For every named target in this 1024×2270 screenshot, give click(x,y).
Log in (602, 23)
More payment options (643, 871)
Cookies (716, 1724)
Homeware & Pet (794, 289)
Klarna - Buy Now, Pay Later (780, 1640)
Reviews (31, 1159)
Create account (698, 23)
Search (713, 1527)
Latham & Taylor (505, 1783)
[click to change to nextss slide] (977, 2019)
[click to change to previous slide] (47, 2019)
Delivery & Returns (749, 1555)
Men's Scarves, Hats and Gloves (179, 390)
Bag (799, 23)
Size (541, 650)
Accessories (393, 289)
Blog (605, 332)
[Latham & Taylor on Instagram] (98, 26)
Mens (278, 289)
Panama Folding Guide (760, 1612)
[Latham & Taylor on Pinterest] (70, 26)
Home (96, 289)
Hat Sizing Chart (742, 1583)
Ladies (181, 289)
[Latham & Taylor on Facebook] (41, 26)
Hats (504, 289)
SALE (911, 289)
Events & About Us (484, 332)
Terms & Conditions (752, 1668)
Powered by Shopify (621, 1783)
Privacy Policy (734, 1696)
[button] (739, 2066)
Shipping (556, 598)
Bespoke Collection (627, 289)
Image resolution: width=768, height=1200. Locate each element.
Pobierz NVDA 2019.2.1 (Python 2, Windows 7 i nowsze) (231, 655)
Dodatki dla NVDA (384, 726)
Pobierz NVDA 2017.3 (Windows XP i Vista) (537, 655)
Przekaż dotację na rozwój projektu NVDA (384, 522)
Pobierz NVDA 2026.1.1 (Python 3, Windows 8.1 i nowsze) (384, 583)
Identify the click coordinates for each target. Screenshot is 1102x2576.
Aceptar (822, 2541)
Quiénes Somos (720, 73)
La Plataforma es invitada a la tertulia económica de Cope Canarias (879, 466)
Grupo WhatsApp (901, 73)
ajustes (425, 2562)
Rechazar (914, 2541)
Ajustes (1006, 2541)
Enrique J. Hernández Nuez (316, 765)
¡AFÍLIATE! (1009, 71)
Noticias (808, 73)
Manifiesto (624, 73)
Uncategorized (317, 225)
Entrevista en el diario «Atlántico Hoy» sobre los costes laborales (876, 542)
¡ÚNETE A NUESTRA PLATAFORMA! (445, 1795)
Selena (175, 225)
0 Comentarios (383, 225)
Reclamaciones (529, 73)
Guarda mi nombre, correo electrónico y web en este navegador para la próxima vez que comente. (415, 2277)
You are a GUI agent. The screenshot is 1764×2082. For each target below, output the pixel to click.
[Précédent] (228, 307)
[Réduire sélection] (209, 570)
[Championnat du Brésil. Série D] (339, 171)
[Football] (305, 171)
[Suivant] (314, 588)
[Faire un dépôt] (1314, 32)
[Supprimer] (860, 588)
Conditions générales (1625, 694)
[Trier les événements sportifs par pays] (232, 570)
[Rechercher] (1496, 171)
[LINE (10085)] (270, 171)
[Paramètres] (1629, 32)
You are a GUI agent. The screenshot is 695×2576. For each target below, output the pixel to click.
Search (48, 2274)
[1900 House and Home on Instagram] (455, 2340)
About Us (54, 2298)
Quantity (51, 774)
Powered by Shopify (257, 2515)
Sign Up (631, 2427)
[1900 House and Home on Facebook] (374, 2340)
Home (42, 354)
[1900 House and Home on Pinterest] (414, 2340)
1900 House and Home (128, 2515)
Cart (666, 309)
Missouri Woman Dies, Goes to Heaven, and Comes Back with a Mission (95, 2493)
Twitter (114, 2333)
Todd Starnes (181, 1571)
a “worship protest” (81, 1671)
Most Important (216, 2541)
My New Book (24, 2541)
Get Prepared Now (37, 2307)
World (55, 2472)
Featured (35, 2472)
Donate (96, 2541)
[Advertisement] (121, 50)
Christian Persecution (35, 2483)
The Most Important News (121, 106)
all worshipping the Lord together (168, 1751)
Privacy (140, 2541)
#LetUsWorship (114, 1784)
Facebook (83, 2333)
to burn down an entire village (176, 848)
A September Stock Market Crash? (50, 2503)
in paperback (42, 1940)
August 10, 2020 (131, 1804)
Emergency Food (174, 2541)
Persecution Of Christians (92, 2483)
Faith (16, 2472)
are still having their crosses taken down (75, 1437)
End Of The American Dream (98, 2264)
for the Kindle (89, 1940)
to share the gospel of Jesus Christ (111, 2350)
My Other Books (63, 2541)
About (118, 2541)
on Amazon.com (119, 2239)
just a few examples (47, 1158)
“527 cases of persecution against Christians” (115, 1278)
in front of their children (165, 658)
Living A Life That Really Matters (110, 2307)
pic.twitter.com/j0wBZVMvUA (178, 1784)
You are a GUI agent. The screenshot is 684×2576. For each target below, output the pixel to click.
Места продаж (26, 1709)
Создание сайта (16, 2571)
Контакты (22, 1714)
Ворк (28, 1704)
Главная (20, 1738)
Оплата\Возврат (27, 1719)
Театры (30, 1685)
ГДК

══════

## Brief
A single figure is required: the number of lines in the data above in which the word "Most" appears.

## Answer box
2